One of the elephants in the room when it comes to all heart rate monitors which use the technology that Microsoft's Band 2 uses is the accuracy of the heart rate monitor. The Band 2 uses a technology which essentially flashes light through your skin and "sees" your blood pulsing through your veins or capillaries, depending on how you're wearing it. With the debate about how well this works, there has been lively discussion on some forums about the difference between the kind of activity you're engaged in and whether to wear the watch so that the sensor is on top of your wrist or under. The light sensor in the band, after some testing seems to do better when the display is worn on the inside of the wrist for workouts that you wouldn't describe as "aerobically intensive." So, weight lifting, pilates, yoga, these kinds of activities will be tracked most accurately by wearing in that manner. Wearing the display on the outside of your wrist will net you the most accurate results for high intensity workouts like Crossfit, cycling, and interval training.

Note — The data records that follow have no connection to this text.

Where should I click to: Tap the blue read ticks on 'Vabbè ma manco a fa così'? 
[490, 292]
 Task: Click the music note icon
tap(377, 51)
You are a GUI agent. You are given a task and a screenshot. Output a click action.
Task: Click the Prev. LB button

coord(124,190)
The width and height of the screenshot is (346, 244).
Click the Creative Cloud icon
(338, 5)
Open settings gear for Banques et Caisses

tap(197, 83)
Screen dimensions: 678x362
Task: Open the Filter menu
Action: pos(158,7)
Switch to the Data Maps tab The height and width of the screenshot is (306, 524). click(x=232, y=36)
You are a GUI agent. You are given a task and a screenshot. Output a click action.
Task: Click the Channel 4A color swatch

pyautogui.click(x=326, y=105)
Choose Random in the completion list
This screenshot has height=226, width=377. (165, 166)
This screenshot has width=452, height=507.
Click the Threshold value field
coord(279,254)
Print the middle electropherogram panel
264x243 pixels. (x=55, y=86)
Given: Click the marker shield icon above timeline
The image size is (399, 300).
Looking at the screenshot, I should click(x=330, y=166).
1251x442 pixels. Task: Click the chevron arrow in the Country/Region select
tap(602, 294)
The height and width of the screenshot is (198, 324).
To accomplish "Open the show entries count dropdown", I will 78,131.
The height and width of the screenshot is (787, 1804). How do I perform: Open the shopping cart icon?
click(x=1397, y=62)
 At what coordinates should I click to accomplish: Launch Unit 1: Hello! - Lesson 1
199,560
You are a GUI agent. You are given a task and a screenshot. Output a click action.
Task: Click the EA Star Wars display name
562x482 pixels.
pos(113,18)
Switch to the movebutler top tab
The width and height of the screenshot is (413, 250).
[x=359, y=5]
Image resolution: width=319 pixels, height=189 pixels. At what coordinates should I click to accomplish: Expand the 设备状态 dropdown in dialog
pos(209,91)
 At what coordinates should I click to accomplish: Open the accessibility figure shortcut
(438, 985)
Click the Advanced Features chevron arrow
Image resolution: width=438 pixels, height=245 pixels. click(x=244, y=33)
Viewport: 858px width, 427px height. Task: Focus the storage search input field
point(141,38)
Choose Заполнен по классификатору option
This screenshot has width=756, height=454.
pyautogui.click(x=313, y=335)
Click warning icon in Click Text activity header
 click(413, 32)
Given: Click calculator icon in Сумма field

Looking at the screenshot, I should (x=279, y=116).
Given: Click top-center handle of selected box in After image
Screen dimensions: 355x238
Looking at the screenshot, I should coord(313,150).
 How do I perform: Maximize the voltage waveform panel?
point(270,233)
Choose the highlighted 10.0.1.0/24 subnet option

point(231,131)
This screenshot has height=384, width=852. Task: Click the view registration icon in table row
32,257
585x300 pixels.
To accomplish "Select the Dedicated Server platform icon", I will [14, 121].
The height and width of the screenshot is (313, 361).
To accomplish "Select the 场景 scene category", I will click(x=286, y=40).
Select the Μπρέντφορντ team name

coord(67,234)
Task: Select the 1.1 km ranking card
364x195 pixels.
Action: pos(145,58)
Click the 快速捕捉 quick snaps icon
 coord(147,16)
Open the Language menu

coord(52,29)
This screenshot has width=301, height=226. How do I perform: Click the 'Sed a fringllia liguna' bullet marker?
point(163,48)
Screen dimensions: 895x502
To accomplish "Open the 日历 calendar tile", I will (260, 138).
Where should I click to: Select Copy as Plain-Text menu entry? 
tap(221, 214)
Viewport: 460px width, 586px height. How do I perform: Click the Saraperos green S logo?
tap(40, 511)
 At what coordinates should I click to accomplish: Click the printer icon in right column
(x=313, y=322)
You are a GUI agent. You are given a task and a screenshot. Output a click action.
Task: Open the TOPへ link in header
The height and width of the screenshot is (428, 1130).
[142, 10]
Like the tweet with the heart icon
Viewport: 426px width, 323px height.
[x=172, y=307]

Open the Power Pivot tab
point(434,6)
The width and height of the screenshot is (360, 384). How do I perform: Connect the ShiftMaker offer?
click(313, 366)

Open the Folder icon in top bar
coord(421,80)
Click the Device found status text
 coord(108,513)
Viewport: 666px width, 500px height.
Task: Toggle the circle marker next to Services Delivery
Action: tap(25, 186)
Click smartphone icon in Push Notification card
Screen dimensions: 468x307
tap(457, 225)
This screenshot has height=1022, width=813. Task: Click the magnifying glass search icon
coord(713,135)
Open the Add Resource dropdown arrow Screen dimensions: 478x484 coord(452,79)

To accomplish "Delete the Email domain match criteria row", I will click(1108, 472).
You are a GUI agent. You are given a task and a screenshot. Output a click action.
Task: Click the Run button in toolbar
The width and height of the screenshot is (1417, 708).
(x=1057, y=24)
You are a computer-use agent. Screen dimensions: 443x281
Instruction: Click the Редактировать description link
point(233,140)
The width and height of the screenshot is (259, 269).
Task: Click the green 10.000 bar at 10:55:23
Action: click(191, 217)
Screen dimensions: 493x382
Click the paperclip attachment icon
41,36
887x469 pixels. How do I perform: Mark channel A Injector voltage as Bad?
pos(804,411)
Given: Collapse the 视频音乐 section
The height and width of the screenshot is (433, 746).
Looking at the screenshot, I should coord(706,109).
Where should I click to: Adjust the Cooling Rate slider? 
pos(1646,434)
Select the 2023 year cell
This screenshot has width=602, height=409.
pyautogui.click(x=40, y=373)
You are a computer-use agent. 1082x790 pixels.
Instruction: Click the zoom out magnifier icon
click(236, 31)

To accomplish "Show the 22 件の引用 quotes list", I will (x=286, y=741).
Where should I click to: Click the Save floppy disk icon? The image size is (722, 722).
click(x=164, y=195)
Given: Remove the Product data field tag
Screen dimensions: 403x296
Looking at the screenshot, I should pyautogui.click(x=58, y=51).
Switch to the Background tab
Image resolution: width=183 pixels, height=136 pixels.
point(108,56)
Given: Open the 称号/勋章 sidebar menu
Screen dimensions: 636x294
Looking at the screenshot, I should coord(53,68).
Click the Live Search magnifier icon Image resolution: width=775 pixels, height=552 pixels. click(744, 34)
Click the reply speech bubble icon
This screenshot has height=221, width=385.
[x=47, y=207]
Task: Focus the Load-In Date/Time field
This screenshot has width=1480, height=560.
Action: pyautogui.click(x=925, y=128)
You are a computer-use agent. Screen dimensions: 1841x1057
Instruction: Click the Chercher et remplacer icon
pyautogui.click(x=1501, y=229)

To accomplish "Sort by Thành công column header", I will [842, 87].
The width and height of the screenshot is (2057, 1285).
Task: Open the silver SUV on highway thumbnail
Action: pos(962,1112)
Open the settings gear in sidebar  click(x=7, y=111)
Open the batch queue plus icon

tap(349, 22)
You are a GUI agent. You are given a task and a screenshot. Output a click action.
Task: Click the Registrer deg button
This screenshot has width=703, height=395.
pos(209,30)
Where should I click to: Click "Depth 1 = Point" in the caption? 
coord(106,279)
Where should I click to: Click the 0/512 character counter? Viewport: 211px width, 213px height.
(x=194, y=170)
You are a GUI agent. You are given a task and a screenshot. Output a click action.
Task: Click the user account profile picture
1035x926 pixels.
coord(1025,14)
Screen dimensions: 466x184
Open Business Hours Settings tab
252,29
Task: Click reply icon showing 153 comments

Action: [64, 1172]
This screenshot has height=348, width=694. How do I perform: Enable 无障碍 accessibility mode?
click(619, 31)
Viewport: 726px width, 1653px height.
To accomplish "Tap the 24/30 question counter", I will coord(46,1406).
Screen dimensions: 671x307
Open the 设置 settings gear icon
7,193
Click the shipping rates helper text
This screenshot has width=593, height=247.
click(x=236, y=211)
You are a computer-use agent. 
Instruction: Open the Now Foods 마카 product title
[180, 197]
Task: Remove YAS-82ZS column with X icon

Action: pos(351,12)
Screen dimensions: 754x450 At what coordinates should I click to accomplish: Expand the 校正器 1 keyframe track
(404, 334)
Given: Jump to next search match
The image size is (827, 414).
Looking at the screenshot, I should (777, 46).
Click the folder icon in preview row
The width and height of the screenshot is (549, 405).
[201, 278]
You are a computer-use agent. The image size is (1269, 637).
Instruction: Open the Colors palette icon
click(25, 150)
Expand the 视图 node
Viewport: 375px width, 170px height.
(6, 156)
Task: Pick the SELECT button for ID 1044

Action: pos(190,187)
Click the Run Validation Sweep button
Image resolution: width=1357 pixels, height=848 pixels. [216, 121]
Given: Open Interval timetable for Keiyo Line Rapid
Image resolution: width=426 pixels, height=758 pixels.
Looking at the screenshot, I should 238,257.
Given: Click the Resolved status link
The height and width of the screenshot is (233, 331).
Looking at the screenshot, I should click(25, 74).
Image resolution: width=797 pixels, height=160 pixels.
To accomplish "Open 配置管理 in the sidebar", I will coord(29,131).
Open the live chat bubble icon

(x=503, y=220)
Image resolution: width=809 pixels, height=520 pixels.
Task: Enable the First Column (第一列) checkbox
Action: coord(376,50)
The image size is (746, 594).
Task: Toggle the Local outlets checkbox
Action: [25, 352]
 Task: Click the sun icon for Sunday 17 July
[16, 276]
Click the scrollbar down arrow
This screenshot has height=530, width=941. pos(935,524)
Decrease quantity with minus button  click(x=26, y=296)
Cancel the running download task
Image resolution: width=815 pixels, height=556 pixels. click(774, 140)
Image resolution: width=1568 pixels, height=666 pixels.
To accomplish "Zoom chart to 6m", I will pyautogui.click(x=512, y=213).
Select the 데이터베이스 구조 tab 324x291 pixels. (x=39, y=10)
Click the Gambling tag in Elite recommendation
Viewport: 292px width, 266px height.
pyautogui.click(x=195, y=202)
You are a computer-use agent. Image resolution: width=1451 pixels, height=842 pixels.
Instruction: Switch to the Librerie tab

Now it should be noted that as good as PPG (photoplethysmography) sensors have gotten, the ones commonly found in smartwatches aren't as accurate as old school chest strap monitors. Just like any new technology, they're going to have their quirks. In estimating your fitness output, keep in mind that what you're getting may be a very close estimate, but it isn't a replacement for ECG equipment like that used in hospitals. That said, I've measured the output of Microsoft's Band 2 against equipment that has proven to be very accurate and consistent (MIO Alpha), and the results have been consistent and favorable.

Would I recommend the Band 2 as a fitness tracking device for you? The simple answer is "yes." But the more complicated answer is that I wouldn't recommend it as a smartwatch. I think that smartwatches and fitness trackers really are two different categories of device and yet, most people who ask me about buying a smartwatch tend to lump the two together. Most smartwatches with HRMs built in are more Jack of all Trades, Master of None and most really good fitness trackers are very nice looking, casual fashion pieces. They may look sleek but are not necessarily suit ready accessories in my opinion. Then again, as a lover of traditional watches and a man who still wears them, I may be a bit biased on that one. Currently, you can pick up a Band 2 from Microsoft for $75 off the $250.00 MSRP. Nice!

Disclosure: Microsoft provided me with a demo unit of the Microsoft Band 2 for the purpose of this review.